Task statement:
The required output is the exact run of lines below that opens at the line with "The image size is (2190, 1604)." and closes at the line with "Image resolution: width=2370".

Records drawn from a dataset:
=== Section Start ===
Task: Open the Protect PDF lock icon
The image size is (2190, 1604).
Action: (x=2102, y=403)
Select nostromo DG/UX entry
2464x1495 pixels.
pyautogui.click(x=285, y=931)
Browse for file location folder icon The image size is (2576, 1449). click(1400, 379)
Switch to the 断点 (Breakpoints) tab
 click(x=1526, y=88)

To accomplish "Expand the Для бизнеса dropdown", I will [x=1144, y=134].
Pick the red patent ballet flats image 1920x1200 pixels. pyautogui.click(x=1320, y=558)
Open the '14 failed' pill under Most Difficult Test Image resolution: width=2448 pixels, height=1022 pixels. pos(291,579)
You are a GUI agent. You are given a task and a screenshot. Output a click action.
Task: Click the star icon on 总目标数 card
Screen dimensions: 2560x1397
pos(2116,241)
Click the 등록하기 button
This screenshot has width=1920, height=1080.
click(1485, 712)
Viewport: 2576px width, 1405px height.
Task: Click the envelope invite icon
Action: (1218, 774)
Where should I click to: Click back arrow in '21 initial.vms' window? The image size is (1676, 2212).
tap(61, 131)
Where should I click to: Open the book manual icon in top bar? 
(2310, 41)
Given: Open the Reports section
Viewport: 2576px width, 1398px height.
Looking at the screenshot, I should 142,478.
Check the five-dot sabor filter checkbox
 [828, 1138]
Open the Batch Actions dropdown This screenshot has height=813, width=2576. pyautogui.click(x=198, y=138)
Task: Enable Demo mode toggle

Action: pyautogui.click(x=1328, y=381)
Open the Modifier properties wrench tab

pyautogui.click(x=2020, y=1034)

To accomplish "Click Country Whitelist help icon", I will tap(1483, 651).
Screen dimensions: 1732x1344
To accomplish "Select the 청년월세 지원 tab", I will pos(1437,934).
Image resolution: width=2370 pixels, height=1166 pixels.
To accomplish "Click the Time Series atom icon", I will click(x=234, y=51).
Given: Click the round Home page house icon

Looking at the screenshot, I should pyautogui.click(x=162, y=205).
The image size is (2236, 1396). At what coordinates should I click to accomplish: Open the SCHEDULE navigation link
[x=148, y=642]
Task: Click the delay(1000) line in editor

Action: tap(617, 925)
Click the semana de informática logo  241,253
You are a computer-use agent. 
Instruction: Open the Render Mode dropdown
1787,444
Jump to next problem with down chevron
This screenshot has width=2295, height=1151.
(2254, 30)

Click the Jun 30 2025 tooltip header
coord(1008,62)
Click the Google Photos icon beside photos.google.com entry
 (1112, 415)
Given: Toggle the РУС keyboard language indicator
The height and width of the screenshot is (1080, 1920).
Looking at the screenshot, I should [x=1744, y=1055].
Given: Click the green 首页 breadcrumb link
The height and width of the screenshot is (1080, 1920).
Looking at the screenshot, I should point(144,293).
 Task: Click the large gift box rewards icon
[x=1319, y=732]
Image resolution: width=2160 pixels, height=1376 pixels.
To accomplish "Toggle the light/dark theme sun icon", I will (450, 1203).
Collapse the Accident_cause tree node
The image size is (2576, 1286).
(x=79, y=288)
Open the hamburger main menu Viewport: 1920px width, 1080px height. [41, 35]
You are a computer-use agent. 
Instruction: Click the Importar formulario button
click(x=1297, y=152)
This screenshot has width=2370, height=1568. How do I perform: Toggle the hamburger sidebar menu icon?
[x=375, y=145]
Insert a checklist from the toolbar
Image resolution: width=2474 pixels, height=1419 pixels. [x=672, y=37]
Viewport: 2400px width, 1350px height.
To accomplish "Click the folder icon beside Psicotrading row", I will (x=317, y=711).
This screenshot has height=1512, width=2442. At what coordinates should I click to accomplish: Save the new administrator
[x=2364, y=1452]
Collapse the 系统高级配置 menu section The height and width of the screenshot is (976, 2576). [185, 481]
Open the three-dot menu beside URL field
=== Section End ===
Your response:
The image size is (2190, 1604).
Action: (x=2102, y=403)
Select nostromo DG/UX entry
2464x1495 pixels.
pyautogui.click(x=285, y=931)
Browse for file location folder icon The image size is (2576, 1449). click(1400, 379)
Switch to the 断点 (Breakpoints) tab
 click(x=1526, y=88)

To accomplish "Expand the Для бизнеса dropdown", I will [x=1144, y=134].
Pick the red patent ballet flats image 1920x1200 pixels. pyautogui.click(x=1320, y=558)
Open the '14 failed' pill under Most Difficult Test Image resolution: width=2448 pixels, height=1022 pixels. pos(291,579)
You are a GUI agent. You are given a task and a screenshot. Output a click action.
Task: Click the star icon on 总目标数 card
Screen dimensions: 2560x1397
pos(2116,241)
Click the 등록하기 button
This screenshot has width=1920, height=1080.
click(1485, 712)
Viewport: 2576px width, 1405px height.
Task: Click the envelope invite icon
Action: (1218, 774)
Where should I click to: Click back arrow in '21 initial.vms' window? The image size is (1676, 2212).
tap(61, 131)
Where should I click to: Open the book manual icon in top bar? 
(2310, 41)
Given: Open the Reports section
Viewport: 2576px width, 1398px height.
Looking at the screenshot, I should 142,478.
Check the five-dot sabor filter checkbox
 [828, 1138]
Open the Batch Actions dropdown This screenshot has height=813, width=2576. pyautogui.click(x=198, y=138)
Task: Enable Demo mode toggle

Action: pyautogui.click(x=1328, y=381)
Open the Modifier properties wrench tab

pyautogui.click(x=2020, y=1034)

To accomplish "Click Country Whitelist help icon", I will tap(1483, 651).
Screen dimensions: 1732x1344
To accomplish "Select the 청년월세 지원 tab", I will pos(1437,934).
Image resolution: width=2370 pixels, height=1166 pixels.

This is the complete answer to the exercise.